The message is peace 91, Hitachi Central Research Laboratory. To read this message, a microscope is necessary to expand at least ten million letters. And it is that these letters are written atoms to atoms, whose height is one million millimeters.
To achieve this brand, Mr. Shigeyuki Hosoki and his co-workers have had to develop individual atoms extraction technology from the surface of a solid in Tokyo. For this purpose, a microscope of effect tunnels was used. This microscope was invented in 1982 and four years later the Sres. Gerd Binning and Heinrich Rohrer won the Nobel Prize in Physics for this invention.
It cleans the surface of a solid with a fine punch located at some angstroms (angstroma is the millimeter hamarmilion). The punch is sensitive to the surface characteristics that run. By measuring the perturbations recorded by the probe, the image of the sample analyzed with the help of the computer treatment is obtained.

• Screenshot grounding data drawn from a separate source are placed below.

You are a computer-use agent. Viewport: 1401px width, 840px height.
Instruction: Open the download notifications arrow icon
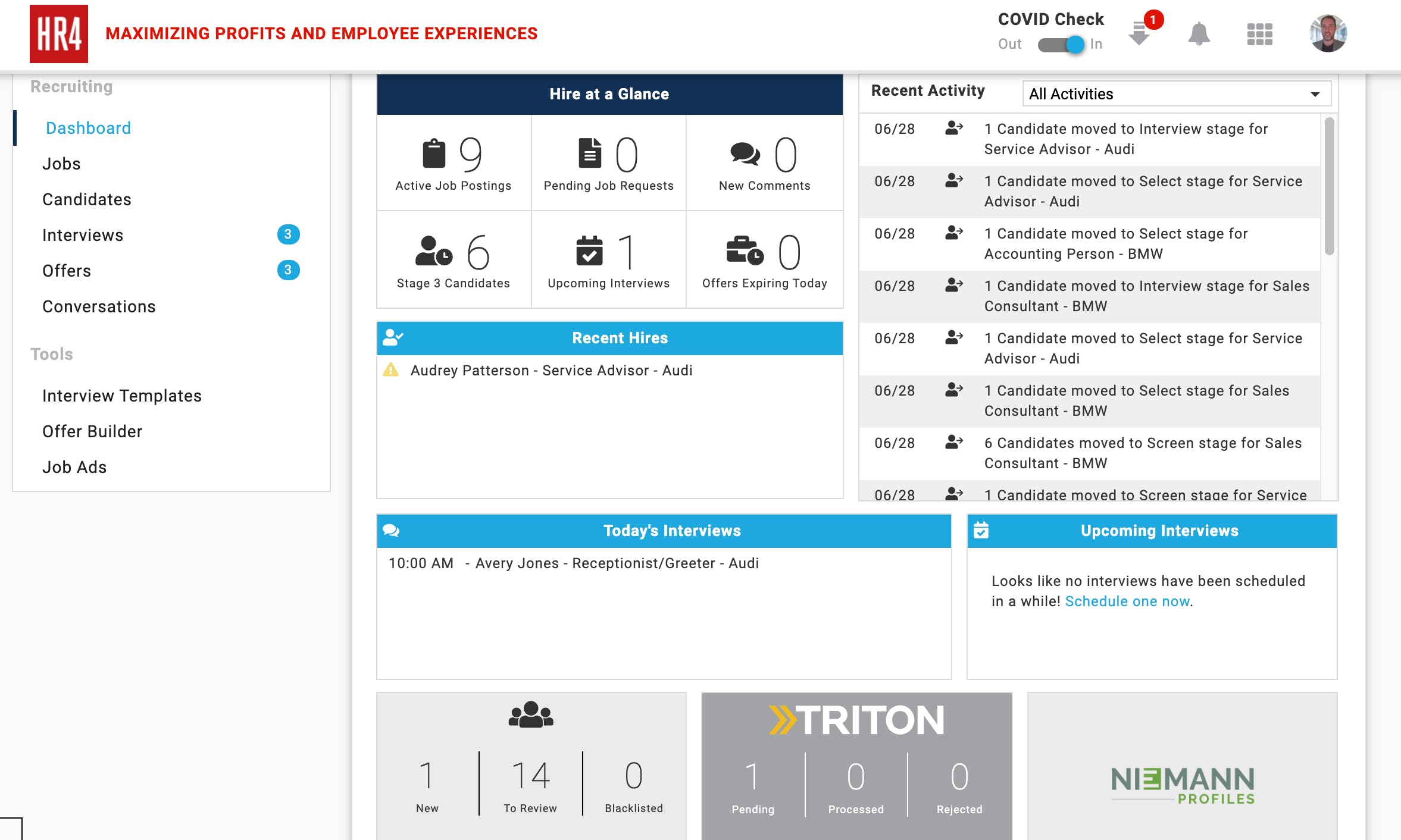[x=1139, y=33]
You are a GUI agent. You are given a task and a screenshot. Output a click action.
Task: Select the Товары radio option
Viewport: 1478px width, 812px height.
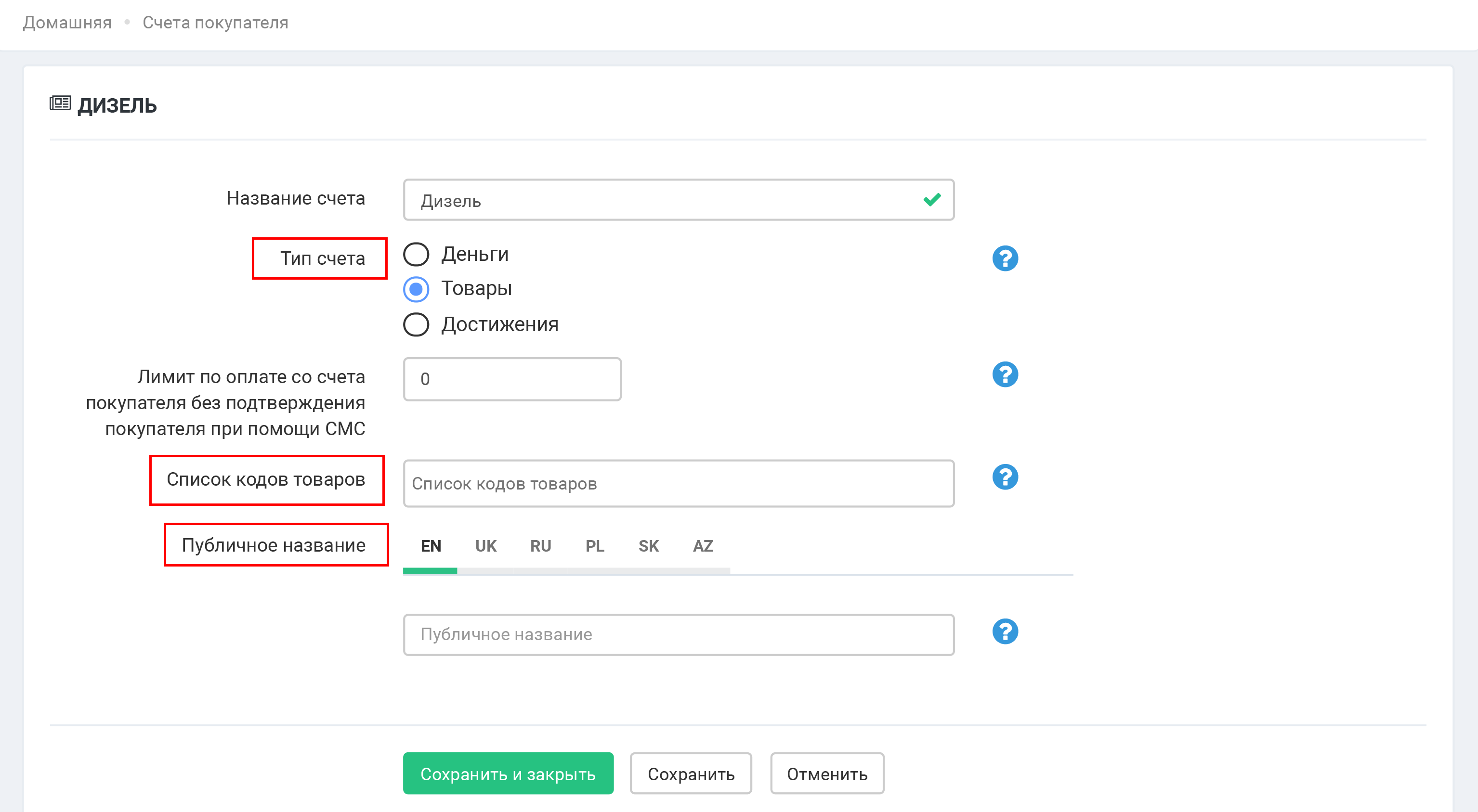[417, 289]
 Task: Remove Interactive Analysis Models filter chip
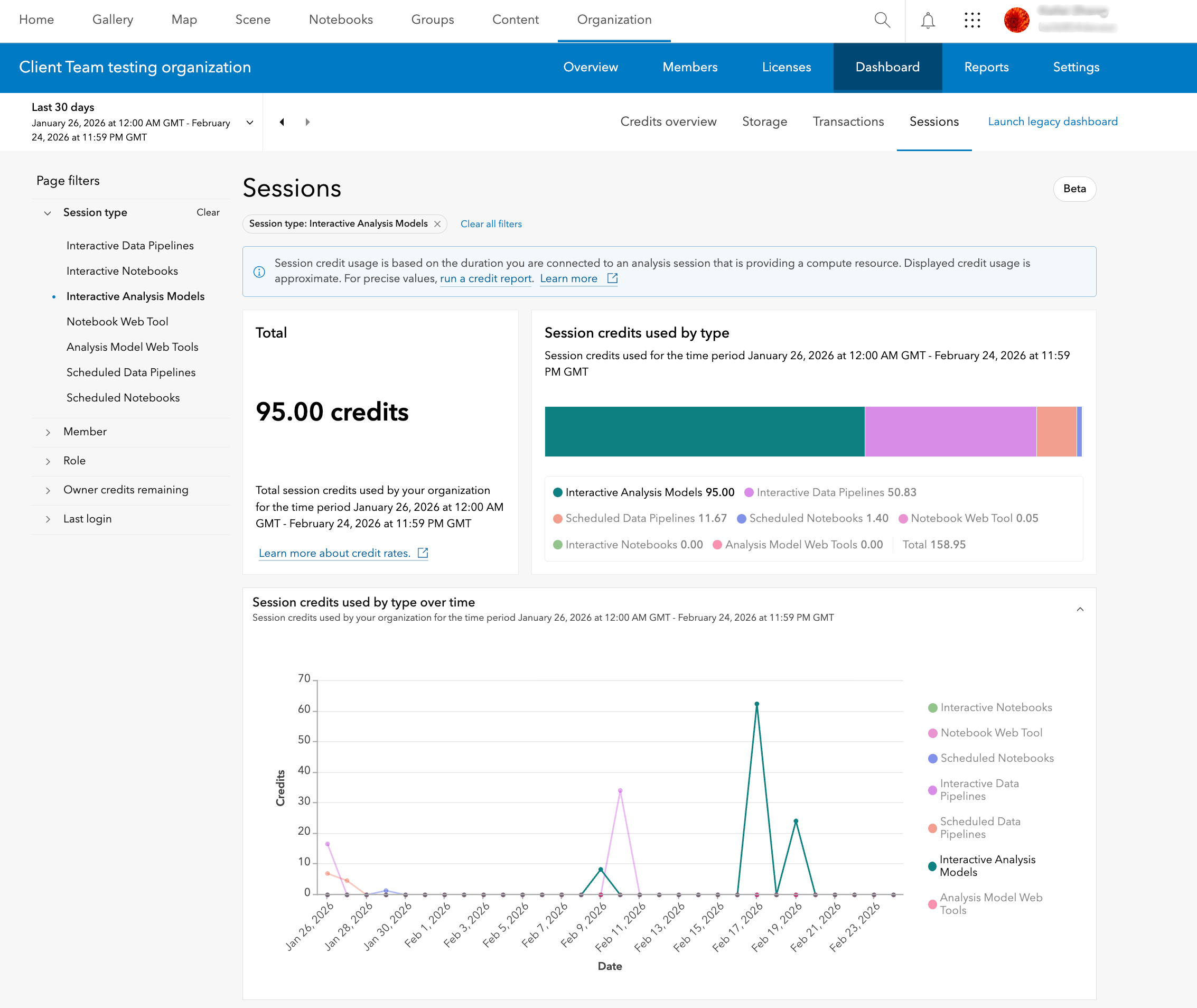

In the Japanese essay, the support used is the sulfur and molybdenum alloy and the tungsten punch. The punch has been initially at a distance of 10 angstromas of the surface, that is, at a suitable distance for the study of the surface with tunnel effect. Then, when the punch was at the height of the atom they aspired to remove it, Hitachi researchers have reduced the distance between the probe and the surface to less than 3 angstrom.
At that time, the probe has been subjected to 5.5 volt electrical pulses in the seven hundredths of a second for the individual extraction of the selected atoms.
In the California city of San Jose, researchers Donald Eigler and Ehrard Schweizer from IBM conducted a similar essay. The xenon gas atoms, glued one by one in a nickel crystal for 22 hours, wrote the letters IBM. American researchers worked for this at a very low temperature (-269 Canal C), in order to minimize molecular motion. According to the Japanese, however, they have performed the test at room temperature.
This technique is expected to have many applications, one of them being the miniaturization of electronic components at the atoms level. This technology is also expected to be used to mark molecules with therapeutic properties.
However, the extension of this technique to industrial applications will still take about ten years.